Cobalt and Yttrium Doping to Activate Dual-Site Mechanism of Amorphous NiFeOOH for Large-Current Water Electrooxidation

The difference in hydroxyl adsorption between Ni and Fe sites in NiFeOOH limits the efficient dual-site synergistic mechanism (DSSM) during oxygen evolution reaction (OER). Here, a novel needle-array electrodeposition is reported for the scalable and efficient fabrication of Co and Y co-doped NiFeOOH catalyst. It achieves an ultralow overpotential of 270 mV at 1 A cm⁻² with a small Tafel slope of 30.7 mV dec⁻¹. It maintains stable operation at 1 A cm⁻² for 1500 hrs with 98 % initial potential retention. When integrated into a 25 cm² anion exchange membrane electrolyzer, the system only needs 2.13 V to achieve 1 A cm⁻². XPS, XAS, and DFT studies reveal that Co and Y dopants increase the Lewis acidity of Ni sites, enhancing ^*OH adsorption.

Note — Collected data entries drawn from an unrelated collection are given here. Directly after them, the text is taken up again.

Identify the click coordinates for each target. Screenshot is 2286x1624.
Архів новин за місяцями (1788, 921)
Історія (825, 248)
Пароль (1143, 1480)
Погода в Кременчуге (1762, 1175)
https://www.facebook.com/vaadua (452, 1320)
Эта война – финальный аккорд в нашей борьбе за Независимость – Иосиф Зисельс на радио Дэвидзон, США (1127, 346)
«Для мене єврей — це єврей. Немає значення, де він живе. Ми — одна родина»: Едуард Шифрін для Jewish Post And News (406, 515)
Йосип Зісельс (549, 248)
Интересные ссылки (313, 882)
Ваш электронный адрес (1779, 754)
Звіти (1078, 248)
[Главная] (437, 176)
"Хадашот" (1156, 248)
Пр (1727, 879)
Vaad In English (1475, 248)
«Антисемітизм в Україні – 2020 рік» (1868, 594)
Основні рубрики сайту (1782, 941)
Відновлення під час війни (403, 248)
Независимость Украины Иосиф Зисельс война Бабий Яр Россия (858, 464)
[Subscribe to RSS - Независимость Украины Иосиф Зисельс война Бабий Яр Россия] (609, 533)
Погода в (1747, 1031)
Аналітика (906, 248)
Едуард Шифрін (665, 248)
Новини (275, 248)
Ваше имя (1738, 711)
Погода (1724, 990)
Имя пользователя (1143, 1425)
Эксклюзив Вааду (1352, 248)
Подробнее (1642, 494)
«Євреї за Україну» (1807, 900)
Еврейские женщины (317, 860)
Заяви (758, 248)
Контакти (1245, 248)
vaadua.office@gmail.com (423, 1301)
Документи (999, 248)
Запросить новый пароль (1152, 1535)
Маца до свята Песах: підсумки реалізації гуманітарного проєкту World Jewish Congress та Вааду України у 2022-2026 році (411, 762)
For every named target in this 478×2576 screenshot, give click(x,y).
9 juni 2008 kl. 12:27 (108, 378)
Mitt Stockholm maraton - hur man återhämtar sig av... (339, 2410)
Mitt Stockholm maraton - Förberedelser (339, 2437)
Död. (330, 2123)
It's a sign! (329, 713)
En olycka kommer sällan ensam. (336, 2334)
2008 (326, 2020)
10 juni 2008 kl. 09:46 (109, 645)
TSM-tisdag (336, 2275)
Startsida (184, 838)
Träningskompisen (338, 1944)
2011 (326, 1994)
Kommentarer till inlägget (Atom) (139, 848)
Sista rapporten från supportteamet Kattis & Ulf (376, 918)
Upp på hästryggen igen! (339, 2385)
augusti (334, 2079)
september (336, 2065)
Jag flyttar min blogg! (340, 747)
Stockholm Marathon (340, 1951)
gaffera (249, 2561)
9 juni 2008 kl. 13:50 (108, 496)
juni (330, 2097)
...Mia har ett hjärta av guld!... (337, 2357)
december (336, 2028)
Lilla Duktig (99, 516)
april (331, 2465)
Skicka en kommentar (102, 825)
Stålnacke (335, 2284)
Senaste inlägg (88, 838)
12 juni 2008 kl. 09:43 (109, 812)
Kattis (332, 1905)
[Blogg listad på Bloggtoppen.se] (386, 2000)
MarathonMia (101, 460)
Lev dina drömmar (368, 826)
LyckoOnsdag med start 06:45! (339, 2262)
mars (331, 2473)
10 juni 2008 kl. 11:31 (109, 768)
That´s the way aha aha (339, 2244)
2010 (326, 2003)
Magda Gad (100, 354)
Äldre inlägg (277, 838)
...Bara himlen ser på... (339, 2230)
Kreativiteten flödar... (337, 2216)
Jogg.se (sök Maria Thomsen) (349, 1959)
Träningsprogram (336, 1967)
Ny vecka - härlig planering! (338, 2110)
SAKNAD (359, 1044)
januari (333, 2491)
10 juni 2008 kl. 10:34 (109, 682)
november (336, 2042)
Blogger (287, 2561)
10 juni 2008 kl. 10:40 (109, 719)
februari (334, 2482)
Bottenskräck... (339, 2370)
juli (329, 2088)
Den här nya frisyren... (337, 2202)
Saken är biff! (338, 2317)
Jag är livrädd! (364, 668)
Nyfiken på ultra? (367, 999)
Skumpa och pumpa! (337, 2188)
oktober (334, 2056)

Concurrently, the incorporation of large Y atoms induces lattice distortion and elongates Fe─O─M bonds, weakening ^*OH binding at Fe sites. This dual-site modulation reduces adsorption disparity, activates NiFe dual-active centers, and promotes the DSSM pathway, as confirmed by in situ ATR-SEIRAS. The rate-determining step energy is lowered to 1.71 eV, significantly outperforming the conventional AEM pathway (2.51 eV). This work provides dual-site modulation into engineering high-performance NiFe-based OER catalysts for practical water electrolysis.